Balanced accuracy and confusion matrix for each ML model
According to the balanced accuracy, the XGBoost, SVM and LR models were able to differentiate common sellar lesions with the features from each MRI sequence, while XGBoost showed the best performance (Table 3). More specifically, when using CE-T1WI features, the balanced accuracy was 0.83 in the XGBoost model, which was much higher than that in the SVM model (0.77) and LR model (0.75). In the validation set, the mean confusion matrix of each model in each MRI sequence were calculated by five-fold cross-validation (Fig. 2). Based on the results of the mean confusion matrix, the performance of the XGBoost model (Fig. 2B, E, H) was better than that of the SVM (Fig. 2A, D, G) and LR (Fig. 2C, F, I) models with the features from the T1WI, T2WI, and CE-T1WI sequences. The numbers in the figure indicate the number of patients. The performance of each fold for the confusion matrix of each model in each MRI sequence is shown in supplementary file (Figs. 1, 2 and 3).

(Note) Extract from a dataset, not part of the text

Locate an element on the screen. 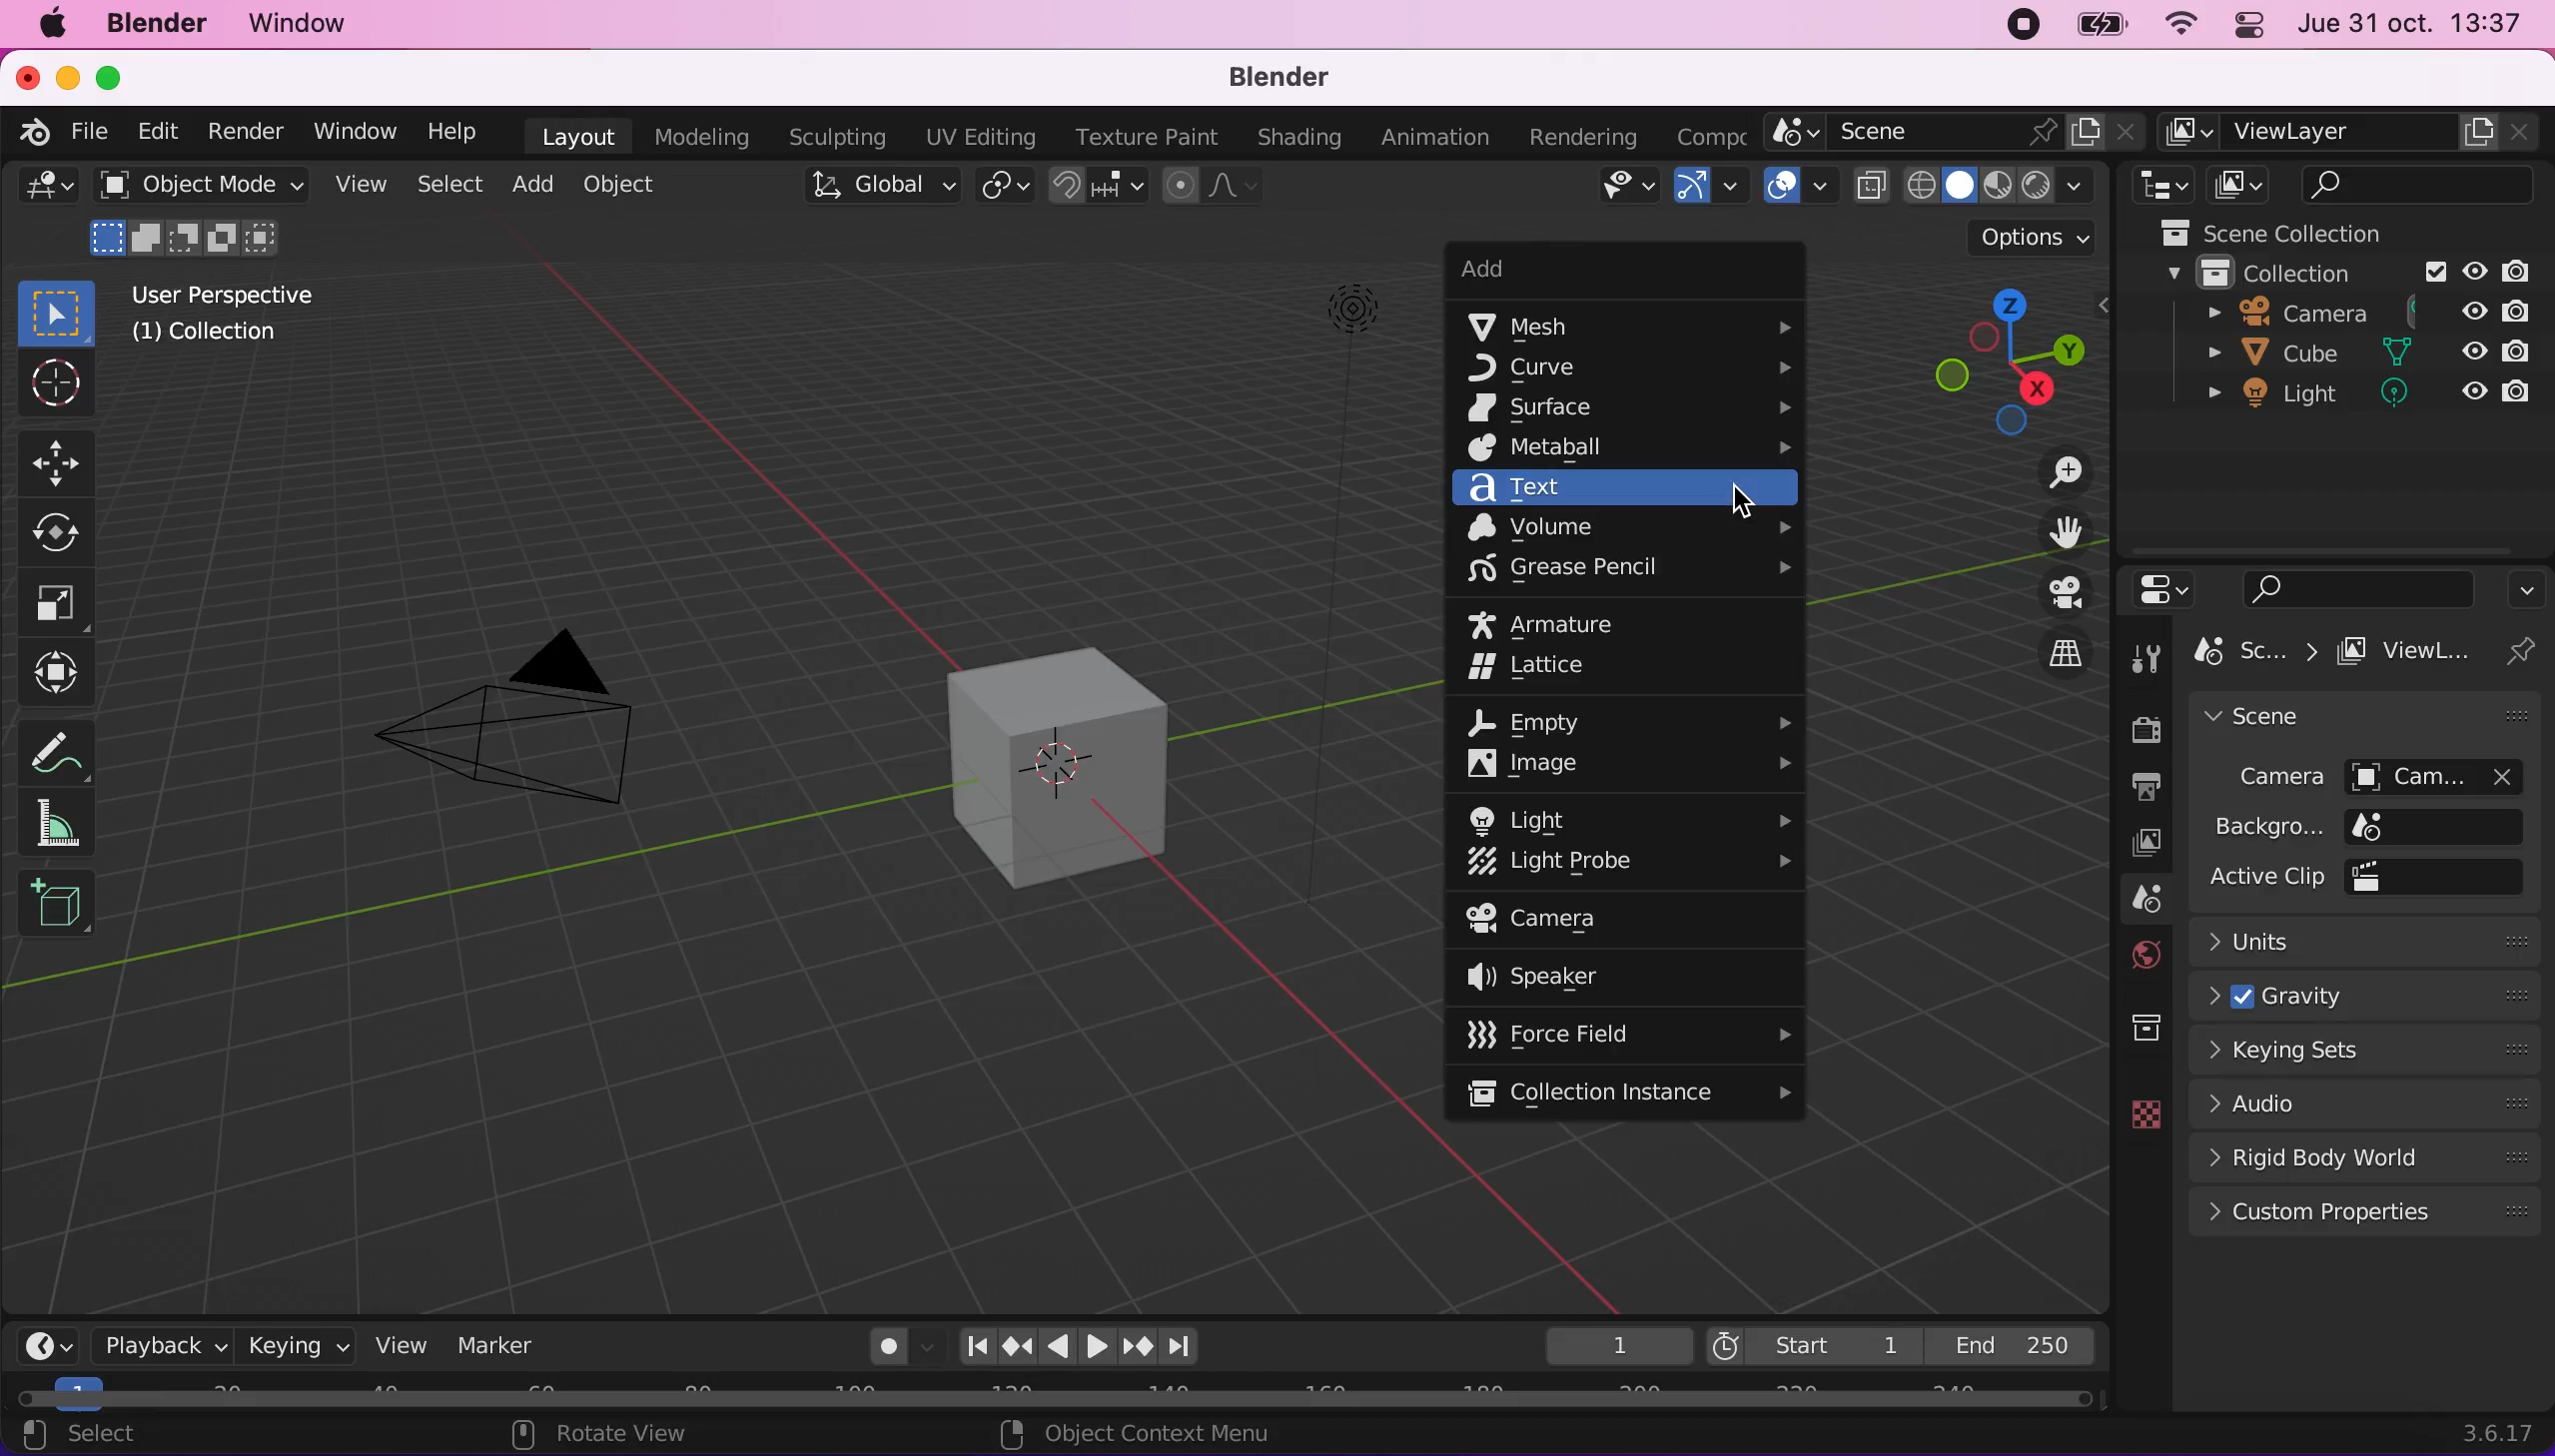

Macroaverage curves of these ML models in different MRI sequences. The performance of XGBoost model on T1-weighted (D), T2-weighted (E) and contrast-enhanced T1-weighted (F) was better than that of SVM model (A-C) and LR model (G-I) constructed with the corresponding features. The average AUC values of the XGBoost model on T1-weighted, T2-weighted, and contrast-enhanced T1-weighted sequences were 0.8523, 0.9312, and 0.9560, respectively; for the SVM model, the corresponding values were 0.8460, 0.9247, and 0.9381; and for the LR model, the values were 0.8200, 0.9220, and 0.9285, respectively
Performance of the XGBoost model in differentiating sellar lesions with features from each MRI sequence
The XGBoost model had good performance in differentiating the four common sellar lesions with the features from each MRI sequence. The sensitivity, specificity, and accuracy in differentiating TSMs, CRs, RCCs and PAs are shown in Table 4. The results showed that there were significant differences in sensitivity (P = 0.032) and specificity (P = 0.045) when using features from CE-T1WI than when using features from the other two MRI sequences. The accuracy was more than 0.90 in contrast-enhanced T1-weighted, which was not significantly different (P = 0.215). The XGBoost model has the best performance when using the CE-T1WI features.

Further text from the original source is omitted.